Multi-scale Convolutional Neural Network for Image deblurring


I recently reproduce a deep learing model for imaging deblurring, which title is Deep Multi-scale Convolutional Neural Network for Dynamic Scene Deblurring,publised in 2017. The paper mensioned that To exploit coarse and middle level information while preserving fine level information at the same time, input and output to the network take the form of Gaussian pyramids.

As shown in the image,the model architecture is composed of three levels. I wonder that why the network is set to three layers other than other number,which doesn't seem to be explained in detail in the paper. I search the introduction of Gaussian pyramids and found that the number of level seem to be not fixed.

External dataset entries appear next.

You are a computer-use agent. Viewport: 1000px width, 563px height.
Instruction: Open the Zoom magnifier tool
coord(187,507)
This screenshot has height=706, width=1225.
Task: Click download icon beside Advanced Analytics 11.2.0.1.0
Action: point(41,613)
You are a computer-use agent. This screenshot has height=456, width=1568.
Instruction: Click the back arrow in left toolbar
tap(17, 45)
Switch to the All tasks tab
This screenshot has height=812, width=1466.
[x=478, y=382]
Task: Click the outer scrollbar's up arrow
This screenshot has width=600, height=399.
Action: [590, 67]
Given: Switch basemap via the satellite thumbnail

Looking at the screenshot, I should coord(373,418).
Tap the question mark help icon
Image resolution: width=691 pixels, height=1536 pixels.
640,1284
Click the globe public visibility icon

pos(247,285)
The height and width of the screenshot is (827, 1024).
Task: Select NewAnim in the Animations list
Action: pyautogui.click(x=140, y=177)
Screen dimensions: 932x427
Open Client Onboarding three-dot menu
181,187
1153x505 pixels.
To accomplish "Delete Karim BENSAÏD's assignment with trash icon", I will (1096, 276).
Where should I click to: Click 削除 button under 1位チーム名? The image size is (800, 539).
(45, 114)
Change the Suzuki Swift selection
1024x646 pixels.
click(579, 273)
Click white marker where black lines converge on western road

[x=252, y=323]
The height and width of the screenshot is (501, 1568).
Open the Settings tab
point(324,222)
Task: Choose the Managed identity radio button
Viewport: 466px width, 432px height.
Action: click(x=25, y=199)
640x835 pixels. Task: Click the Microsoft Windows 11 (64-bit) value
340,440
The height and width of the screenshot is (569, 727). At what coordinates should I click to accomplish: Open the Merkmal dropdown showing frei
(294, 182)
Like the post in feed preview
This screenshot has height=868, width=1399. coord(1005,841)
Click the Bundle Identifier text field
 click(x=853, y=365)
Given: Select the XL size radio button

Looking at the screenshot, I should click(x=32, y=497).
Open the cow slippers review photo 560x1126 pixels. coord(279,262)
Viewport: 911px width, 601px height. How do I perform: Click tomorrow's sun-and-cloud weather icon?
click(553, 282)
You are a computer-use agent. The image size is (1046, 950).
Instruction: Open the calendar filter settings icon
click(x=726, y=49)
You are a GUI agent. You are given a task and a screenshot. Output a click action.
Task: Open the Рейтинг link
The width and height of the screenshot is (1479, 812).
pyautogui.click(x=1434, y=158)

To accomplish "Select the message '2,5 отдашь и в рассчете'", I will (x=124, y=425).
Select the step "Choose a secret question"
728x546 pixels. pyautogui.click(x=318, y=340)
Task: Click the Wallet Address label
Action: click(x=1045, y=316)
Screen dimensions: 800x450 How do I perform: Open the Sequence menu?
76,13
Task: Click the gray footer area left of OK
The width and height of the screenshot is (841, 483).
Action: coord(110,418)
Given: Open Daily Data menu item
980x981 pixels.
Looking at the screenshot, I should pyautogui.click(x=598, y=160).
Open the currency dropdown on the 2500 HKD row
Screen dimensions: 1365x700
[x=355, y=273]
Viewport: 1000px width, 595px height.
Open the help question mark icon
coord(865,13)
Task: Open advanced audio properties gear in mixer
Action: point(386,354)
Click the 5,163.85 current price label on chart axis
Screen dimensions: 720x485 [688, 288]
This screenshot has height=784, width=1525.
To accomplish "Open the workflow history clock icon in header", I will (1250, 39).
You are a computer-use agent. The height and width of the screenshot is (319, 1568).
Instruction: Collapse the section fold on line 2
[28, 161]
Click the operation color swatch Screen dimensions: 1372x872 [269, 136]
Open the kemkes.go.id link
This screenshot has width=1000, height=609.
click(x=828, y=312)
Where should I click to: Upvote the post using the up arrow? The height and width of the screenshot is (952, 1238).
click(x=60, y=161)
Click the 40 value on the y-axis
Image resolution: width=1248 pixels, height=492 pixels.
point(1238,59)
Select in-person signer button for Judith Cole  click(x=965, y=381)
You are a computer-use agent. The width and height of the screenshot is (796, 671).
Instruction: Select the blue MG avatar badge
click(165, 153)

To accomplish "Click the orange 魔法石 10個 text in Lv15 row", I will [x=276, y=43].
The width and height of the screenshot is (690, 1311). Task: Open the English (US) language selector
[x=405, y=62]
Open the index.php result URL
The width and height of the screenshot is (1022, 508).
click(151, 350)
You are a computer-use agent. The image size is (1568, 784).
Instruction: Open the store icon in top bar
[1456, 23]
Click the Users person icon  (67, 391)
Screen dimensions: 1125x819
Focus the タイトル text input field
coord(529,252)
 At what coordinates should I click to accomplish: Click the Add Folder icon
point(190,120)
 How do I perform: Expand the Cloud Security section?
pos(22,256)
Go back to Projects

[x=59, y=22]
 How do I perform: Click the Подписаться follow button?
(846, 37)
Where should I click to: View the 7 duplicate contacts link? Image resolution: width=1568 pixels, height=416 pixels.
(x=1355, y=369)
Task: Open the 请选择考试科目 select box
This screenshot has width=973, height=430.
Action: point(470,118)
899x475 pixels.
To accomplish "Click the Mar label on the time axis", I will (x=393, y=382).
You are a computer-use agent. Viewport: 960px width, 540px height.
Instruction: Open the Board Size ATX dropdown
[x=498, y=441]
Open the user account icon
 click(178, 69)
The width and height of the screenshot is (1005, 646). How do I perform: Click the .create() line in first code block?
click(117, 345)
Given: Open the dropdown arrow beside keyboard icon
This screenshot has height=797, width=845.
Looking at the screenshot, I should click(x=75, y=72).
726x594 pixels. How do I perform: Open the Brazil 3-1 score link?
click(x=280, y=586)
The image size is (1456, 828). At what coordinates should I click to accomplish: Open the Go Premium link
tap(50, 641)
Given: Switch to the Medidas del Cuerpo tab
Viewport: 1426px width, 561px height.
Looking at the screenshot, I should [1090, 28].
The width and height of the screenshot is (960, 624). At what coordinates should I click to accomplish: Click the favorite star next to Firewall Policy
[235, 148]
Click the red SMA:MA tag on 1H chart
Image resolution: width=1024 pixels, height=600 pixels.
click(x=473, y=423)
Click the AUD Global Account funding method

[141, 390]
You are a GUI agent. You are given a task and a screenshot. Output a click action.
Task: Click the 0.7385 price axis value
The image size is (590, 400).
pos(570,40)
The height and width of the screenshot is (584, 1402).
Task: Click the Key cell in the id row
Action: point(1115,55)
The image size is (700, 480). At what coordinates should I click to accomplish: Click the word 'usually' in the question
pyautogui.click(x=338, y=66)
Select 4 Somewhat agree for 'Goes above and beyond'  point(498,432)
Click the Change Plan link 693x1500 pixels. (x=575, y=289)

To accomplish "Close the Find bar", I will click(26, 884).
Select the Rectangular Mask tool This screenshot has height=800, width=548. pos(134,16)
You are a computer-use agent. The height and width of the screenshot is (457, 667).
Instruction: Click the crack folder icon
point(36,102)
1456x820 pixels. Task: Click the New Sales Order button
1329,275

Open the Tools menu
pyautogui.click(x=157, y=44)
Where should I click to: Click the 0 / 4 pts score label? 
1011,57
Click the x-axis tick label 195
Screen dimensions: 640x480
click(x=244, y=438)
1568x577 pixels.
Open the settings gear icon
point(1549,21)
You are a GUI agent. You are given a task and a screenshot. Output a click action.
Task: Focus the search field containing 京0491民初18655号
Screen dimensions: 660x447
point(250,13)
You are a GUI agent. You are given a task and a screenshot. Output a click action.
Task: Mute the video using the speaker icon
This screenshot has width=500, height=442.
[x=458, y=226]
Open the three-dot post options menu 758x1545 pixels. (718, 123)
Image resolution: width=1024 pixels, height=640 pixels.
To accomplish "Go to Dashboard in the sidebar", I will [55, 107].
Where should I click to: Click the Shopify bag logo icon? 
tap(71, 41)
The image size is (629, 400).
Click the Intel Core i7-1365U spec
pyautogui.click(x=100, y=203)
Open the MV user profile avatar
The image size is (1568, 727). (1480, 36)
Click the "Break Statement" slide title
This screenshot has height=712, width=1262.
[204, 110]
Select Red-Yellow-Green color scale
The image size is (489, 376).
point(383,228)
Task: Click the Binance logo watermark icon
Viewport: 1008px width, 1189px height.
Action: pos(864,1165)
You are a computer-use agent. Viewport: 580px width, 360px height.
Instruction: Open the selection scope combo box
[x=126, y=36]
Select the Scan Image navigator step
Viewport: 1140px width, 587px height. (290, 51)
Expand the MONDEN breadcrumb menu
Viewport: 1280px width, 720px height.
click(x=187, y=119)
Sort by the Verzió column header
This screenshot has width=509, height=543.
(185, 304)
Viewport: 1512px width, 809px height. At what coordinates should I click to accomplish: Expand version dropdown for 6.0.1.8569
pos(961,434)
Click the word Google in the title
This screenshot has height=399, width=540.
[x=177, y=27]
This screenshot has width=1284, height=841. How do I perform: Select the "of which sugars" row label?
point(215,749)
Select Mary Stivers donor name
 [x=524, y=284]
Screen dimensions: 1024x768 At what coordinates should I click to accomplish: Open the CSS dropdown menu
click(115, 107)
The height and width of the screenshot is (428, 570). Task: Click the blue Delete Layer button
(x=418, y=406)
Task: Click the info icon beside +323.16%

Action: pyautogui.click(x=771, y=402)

I also search the the influence of the number of layers in the Gaussian pyramid and found that there are not related posts, so I also curious about the influence of the number of layers in the Gaussian pyramid and how to set the number of layers reasonably. enter image description here

I would appreciate it if you could answer my question or suggest me some learning links related to the problem.


Solution

  • From the information provided in the original paper you are referencing, the authors explain there are 3 levels of the gaussian pyramid represented by the variable "K"

    We define scale levels in the order of decreasing resolution (i.e. level 1 for finest scale). Unless denoted otherwise, we use total K = 3 scales.

    Next, the authors explain that they use a 3 scale gaussian pyramid to "exploit coarse and middle level information while preserving fine level information at the same time" Note that the number of levels and the scales are the same.

    In our model, finer scale image deblurring is aided by coarser scale features. To exploit coarse and middle level information while preserving fine level information at the same time, input and output to our network take the form of Gaussian pyramids.

    Lastly, the authors end that paragraph with the following statement that in contrast to other approaches that use a single image, their approach as described in the paper utilizes 3 images.

    Note that most of other coarse-to-fine networks take a single image as input and output.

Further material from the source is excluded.